One of the biggest announcements occurred on the first day of the conference during the federal update presentation by AGC of America’s Vice President of Governmental Relations Jimmy Christianson. He notified members about an upcoming bill that would include a temporary guest worker visa program. While it had little chance of passing this time around, it was important to voice strong support for the future. AGC set up a letter campaign to make it easy for members to contact their congressmen.
“Elected-officials and regulators don’t walk your job-sites every day,” said Christianson. “They don’t operate a complex business that may depend on winning another contract. And, they certainly don’t appreciate the crunch of a construction schedule. Yet, these individuals are constantly considering or making decisions that influence how you--in your construction career--and your construction business operate. Only contractors in the field understand the real world impact of these regulations and laws. Believe it or not, elected officials and even regulators want to know the actual and potential consequences of their policies and they always prefer to hear directly from the contractors. The AGC of Texas and AGC of America help provide opportunities for you--the contractor in the field--to help them understand and improve their policies. And, we as association staff cannot do that effectively without you as the contractors serving as our industry experts. There’s no doubt that the effectiveness of our messages depends upon the involvement of the most important part of our associations: the members.”
DBE Committee members give an AGC welcome to guest panelists on the “Road to 100% Race Neutral” session.

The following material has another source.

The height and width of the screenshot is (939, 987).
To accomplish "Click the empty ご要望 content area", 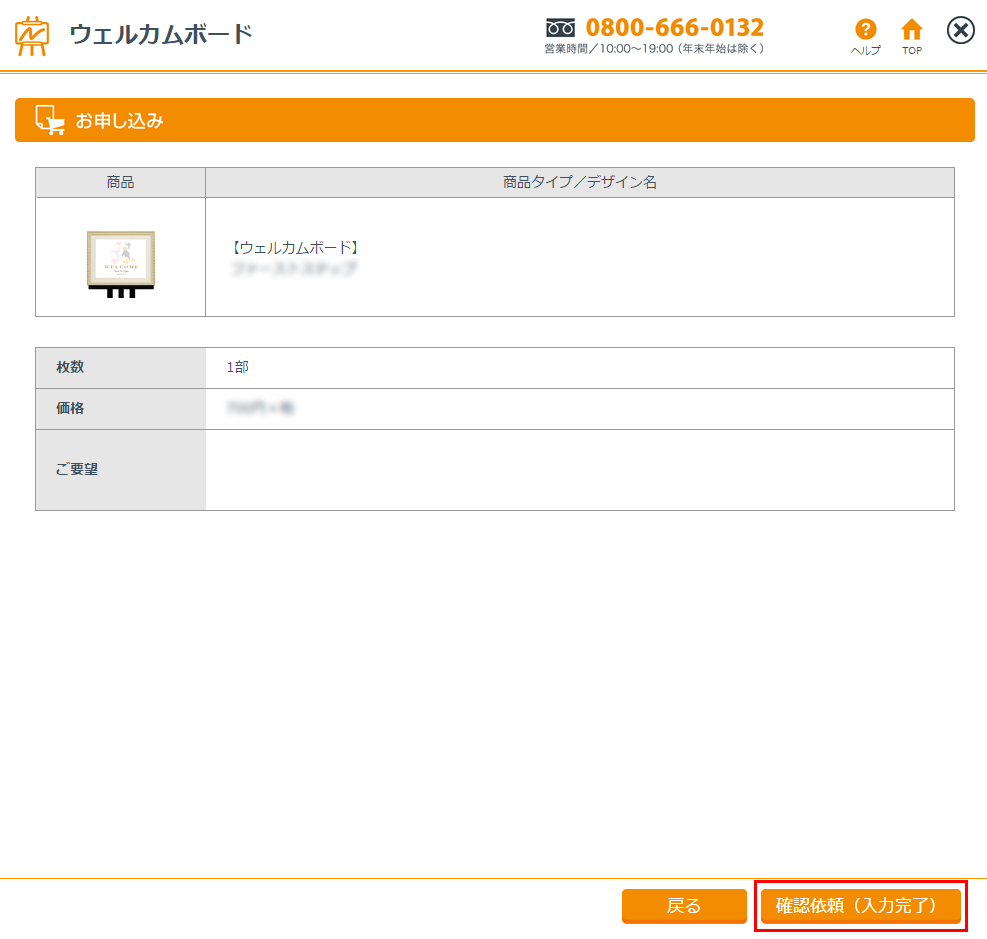I will [x=579, y=470].
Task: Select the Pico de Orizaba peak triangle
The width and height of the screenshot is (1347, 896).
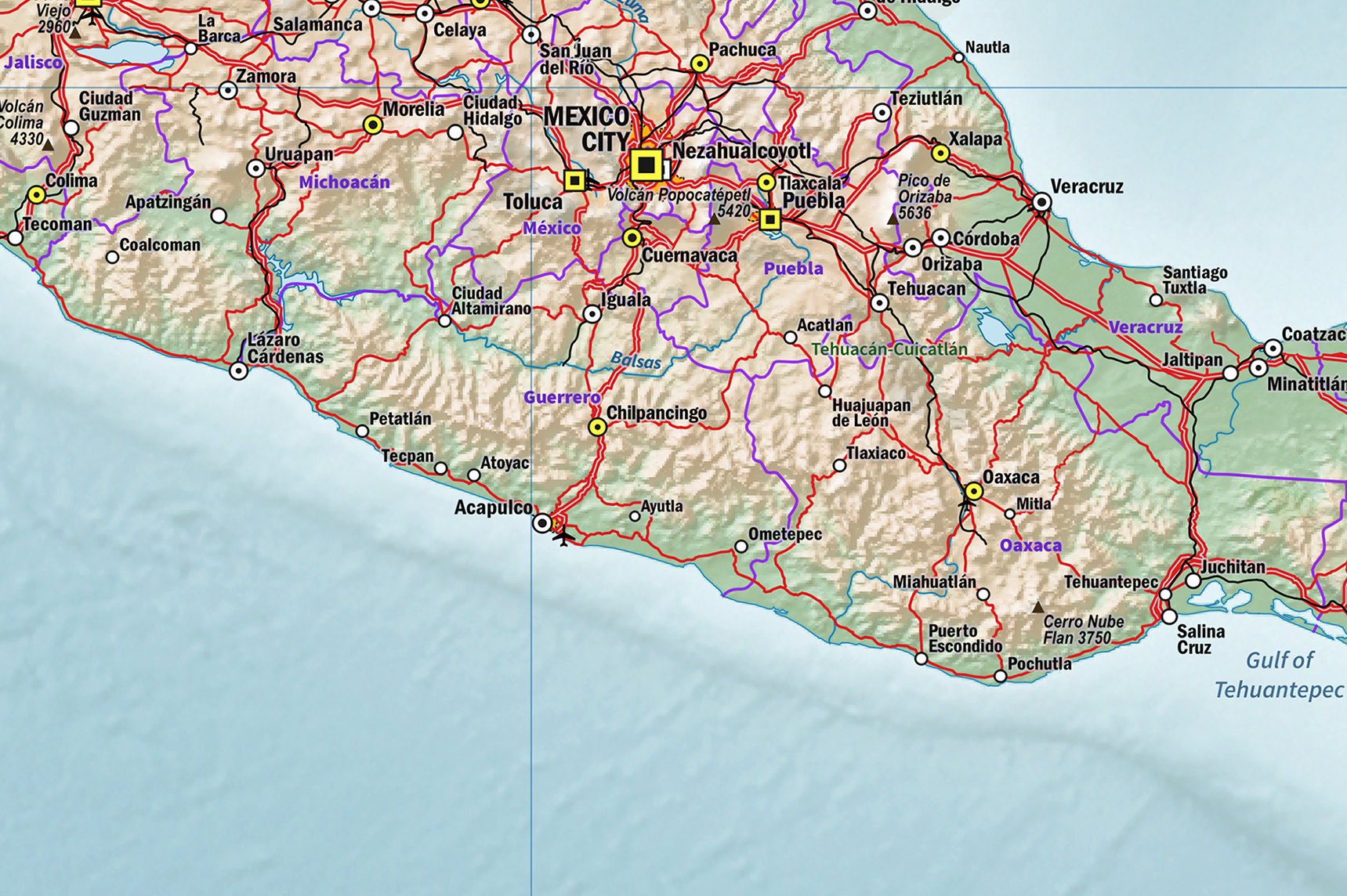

Left to Right: Adrienne Williams (Balfour Beatty), Colette Holt (Colette Holt & Associates),Nathali Parker (KLP Commercial),Kristen Smith and Martha Kenley(FHWA).
Outside of the conference room, members and families had a great deal of time to connect. One event in particular which began in 2016 has now become a tradition: Jeff Smith’s family ice cream social.
“I thought since we were pushing a more family-friendly atmosphere, that the kids would remember it. And I do like ice cream by the way,” said Smith, who brought along his family’s antique, hand-churn ice cream maker. The resort provides the ingredients for the ice cream, and members and their children all take a turn at the churn.
Smith talked about the work-reward and teamwork aspect of the event.
“Most kids think that ice cream comes from a store,” he said. “It shows the kids that hard work pays off—you do the work and the reward is the ice cream. And it tastes so much better that way.”
“Really, it’s showing them how this association works—and as future leaders, it’s an important message for this industry. Team work pays off. There’s a lot of enjoyment about doing it the right way,” he said.